**PROMPT:** Return every line from the one with "Privacy Notice (38, 2484)" through the one with "Storytelling (541, 41)", inclusive, exactly as it appears below.

(Data extracted from a collection)
====================
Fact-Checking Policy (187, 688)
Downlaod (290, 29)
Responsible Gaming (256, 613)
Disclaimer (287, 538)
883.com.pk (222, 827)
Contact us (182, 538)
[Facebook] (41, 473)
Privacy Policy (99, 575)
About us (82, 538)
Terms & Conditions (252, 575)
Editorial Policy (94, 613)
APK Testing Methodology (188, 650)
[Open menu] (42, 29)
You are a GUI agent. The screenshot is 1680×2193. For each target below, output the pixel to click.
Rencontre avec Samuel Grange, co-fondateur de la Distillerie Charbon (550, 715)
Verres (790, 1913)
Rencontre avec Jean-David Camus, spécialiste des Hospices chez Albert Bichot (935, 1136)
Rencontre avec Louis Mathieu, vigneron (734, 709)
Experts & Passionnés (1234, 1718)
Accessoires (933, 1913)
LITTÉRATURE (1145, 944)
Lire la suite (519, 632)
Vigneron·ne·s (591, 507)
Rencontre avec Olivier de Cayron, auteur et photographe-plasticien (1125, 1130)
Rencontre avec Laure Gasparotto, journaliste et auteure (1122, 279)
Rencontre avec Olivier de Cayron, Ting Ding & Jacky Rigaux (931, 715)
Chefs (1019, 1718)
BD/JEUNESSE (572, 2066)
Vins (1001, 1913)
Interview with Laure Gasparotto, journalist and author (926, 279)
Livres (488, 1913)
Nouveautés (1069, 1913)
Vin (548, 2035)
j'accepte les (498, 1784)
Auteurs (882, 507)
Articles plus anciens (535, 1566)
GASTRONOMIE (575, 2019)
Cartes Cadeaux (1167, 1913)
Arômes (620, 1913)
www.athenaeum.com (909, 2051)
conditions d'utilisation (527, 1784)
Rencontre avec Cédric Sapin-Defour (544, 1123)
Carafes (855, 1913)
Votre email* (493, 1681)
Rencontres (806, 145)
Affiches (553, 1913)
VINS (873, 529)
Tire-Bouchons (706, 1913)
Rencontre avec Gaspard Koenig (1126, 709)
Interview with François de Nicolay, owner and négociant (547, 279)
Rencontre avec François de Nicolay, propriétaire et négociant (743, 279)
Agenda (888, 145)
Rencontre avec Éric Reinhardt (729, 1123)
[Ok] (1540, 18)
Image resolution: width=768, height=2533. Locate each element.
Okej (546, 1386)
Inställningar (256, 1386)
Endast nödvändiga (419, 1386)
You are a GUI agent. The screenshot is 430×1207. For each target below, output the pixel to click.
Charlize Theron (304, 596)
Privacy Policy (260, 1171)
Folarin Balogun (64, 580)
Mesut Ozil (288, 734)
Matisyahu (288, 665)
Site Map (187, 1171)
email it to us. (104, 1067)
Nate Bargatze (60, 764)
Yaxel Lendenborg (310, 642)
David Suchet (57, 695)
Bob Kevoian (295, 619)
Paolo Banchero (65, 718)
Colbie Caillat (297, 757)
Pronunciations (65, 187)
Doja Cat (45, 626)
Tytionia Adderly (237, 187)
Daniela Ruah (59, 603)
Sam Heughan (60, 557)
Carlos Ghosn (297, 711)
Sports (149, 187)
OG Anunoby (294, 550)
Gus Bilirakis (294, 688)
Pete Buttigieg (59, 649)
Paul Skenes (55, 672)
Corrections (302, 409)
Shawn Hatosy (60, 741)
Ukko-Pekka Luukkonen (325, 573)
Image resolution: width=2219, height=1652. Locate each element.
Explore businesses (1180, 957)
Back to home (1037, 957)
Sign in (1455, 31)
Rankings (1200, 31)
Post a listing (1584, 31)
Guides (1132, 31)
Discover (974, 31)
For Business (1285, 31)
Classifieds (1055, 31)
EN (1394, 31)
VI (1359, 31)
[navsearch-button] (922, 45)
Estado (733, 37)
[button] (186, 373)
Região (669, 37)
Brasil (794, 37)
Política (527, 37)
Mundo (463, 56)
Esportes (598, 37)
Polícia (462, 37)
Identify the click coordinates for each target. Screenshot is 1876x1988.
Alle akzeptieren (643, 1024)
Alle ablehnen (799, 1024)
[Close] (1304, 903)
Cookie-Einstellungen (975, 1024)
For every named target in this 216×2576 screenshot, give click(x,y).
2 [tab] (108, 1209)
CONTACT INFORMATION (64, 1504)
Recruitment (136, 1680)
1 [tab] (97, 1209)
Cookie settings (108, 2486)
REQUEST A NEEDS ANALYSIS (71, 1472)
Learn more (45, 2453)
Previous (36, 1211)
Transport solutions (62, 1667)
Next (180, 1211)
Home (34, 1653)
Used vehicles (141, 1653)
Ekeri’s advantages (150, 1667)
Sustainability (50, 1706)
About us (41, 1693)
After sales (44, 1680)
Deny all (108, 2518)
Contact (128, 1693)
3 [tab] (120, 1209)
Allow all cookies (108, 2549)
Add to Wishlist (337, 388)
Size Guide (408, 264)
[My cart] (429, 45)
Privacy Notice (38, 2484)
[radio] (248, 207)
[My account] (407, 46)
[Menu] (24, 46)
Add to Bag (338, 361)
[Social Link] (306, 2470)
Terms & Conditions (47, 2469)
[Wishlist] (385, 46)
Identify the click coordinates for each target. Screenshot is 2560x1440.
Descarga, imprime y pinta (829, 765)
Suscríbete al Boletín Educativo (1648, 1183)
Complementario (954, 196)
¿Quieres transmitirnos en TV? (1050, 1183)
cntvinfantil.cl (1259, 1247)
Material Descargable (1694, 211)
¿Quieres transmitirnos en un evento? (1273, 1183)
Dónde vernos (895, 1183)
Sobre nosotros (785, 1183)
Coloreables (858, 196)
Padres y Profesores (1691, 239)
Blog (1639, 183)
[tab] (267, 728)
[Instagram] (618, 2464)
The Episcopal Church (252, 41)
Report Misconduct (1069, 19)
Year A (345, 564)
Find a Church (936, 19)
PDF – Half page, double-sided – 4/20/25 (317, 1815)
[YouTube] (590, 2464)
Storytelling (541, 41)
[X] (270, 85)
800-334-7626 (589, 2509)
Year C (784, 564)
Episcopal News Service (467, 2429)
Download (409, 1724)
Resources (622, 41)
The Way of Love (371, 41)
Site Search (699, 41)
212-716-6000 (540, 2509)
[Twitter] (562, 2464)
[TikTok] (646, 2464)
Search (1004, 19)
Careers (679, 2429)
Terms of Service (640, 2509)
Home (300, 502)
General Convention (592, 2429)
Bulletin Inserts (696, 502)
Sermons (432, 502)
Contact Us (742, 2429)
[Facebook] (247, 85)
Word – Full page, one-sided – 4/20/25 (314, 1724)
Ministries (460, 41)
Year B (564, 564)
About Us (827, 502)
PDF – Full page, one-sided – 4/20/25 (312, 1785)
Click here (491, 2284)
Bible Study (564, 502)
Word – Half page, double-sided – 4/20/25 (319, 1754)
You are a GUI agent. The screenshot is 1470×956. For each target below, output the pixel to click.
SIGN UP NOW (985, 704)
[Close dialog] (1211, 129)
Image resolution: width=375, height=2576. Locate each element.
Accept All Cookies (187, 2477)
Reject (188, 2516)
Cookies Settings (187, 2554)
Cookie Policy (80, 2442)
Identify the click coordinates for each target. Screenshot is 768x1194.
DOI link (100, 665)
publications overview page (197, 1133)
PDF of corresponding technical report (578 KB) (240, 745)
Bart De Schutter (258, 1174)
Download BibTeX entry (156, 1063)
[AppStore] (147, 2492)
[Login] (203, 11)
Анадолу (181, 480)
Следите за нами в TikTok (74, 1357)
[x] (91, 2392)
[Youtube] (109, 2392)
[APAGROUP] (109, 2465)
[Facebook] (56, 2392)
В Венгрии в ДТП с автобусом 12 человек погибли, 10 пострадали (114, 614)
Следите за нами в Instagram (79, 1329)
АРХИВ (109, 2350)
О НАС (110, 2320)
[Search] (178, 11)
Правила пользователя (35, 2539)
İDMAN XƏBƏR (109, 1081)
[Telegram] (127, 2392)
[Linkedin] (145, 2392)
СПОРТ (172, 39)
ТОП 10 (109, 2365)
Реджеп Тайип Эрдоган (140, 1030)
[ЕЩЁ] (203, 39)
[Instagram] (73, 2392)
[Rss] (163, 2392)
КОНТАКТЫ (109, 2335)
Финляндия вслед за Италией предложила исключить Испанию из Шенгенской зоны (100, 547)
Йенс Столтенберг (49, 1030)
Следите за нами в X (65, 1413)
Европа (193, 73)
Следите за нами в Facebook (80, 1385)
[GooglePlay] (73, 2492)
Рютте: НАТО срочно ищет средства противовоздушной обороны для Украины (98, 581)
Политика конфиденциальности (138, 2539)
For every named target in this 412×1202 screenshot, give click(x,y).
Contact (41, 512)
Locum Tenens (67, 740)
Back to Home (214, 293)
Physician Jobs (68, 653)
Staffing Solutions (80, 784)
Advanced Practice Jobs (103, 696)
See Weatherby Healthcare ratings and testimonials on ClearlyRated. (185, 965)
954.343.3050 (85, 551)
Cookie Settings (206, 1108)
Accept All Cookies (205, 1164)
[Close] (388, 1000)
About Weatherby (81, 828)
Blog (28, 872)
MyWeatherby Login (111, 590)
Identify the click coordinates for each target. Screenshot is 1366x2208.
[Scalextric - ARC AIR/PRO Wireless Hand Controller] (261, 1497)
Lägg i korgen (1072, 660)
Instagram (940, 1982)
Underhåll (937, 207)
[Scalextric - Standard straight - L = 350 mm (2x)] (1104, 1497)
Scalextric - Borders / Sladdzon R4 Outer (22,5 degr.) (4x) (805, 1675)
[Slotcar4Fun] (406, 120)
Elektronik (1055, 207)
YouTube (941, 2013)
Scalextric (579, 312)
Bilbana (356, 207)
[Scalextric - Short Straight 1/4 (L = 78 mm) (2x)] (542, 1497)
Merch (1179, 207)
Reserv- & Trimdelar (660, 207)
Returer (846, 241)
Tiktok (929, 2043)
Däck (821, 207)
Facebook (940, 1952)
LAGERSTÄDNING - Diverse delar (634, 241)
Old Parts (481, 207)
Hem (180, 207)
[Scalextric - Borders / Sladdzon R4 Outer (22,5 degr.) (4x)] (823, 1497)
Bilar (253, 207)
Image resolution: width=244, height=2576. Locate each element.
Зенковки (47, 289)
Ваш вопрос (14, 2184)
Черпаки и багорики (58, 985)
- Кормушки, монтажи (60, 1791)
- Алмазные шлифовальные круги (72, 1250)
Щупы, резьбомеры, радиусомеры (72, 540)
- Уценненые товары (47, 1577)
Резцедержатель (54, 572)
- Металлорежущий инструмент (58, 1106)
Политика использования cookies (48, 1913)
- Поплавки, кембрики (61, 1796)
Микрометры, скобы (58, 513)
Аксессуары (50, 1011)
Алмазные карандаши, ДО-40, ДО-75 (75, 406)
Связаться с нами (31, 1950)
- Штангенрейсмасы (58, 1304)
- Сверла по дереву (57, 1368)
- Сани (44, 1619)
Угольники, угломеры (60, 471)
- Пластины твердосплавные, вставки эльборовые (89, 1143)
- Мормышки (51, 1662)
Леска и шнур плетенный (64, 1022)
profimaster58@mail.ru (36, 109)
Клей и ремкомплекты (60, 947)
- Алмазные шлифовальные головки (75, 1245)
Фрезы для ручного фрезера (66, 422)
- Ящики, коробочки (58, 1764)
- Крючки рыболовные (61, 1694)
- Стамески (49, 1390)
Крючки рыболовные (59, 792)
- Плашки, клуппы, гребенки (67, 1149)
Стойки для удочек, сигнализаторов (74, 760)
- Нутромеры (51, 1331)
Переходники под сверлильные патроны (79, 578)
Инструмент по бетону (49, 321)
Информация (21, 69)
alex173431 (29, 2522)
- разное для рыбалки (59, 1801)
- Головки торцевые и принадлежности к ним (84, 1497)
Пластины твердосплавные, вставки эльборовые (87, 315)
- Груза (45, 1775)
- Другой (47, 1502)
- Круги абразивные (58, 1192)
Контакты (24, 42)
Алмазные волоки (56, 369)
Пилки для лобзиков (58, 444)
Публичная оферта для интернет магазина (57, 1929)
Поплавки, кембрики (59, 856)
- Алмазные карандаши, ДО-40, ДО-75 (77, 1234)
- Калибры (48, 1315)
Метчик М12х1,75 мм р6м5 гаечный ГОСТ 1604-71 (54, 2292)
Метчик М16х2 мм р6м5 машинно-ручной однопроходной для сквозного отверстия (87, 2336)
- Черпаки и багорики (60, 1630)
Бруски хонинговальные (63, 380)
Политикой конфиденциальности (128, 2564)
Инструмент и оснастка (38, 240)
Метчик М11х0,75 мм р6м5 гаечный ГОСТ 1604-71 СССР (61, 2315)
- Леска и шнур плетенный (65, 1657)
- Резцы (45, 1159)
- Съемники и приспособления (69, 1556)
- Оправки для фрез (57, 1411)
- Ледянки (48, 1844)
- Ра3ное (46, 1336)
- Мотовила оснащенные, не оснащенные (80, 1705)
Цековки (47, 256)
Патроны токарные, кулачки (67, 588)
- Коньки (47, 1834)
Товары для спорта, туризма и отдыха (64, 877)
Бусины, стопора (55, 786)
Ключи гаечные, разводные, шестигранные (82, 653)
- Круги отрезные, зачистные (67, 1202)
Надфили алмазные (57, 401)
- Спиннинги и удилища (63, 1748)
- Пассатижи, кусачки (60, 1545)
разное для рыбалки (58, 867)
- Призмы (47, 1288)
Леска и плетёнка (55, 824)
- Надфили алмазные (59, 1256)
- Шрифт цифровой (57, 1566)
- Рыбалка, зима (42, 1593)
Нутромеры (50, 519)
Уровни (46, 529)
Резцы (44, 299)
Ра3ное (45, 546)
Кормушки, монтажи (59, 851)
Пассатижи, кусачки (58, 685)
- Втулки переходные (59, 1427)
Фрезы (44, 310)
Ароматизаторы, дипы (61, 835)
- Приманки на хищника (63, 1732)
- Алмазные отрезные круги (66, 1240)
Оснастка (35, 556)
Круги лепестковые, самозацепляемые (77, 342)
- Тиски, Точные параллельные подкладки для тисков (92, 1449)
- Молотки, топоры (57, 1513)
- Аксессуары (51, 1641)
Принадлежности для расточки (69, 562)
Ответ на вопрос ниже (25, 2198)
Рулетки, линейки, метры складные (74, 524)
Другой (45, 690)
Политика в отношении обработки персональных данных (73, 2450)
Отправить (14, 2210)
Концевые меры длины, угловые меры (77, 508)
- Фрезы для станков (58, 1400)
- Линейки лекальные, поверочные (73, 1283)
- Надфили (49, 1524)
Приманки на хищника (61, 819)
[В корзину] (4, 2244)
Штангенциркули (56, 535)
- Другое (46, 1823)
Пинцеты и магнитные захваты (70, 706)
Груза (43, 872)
====================
**TASK RESPONSE:**
Privacy Notice (38, 2484)
[radio] (248, 207)
[My account] (407, 46)
[Menu] (24, 46)
Add to Bag (338, 361)
[Social Link] (306, 2470)
Terms & Conditions (47, 2469)
[Wishlist] (385, 46)
Identify the click coordinates for each target. Screenshot is 2560x1440.
Descarga, imprime y pinta (829, 765)
Suscríbete al Boletín Educativo (1648, 1183)
Complementario (954, 196)
¿Quieres transmitirnos en TV? (1050, 1183)
cntvinfantil.cl (1259, 1247)
Material Descargable (1694, 211)
¿Quieres transmitirnos en un evento? (1273, 1183)
Dónde vernos (895, 1183)
Sobre nosotros (785, 1183)
Coloreables (858, 196)
Padres y Profesores (1691, 239)
Blog (1639, 183)
[tab] (267, 728)
[Instagram] (618, 2464)
The Episcopal Church (252, 41)
Report Misconduct (1069, 19)
Year A (345, 564)
Find a Church (936, 19)
PDF – Half page, double-sided – 4/20/25 (317, 1815)
[YouTube] (590, 2464)
Storytelling (541, 41)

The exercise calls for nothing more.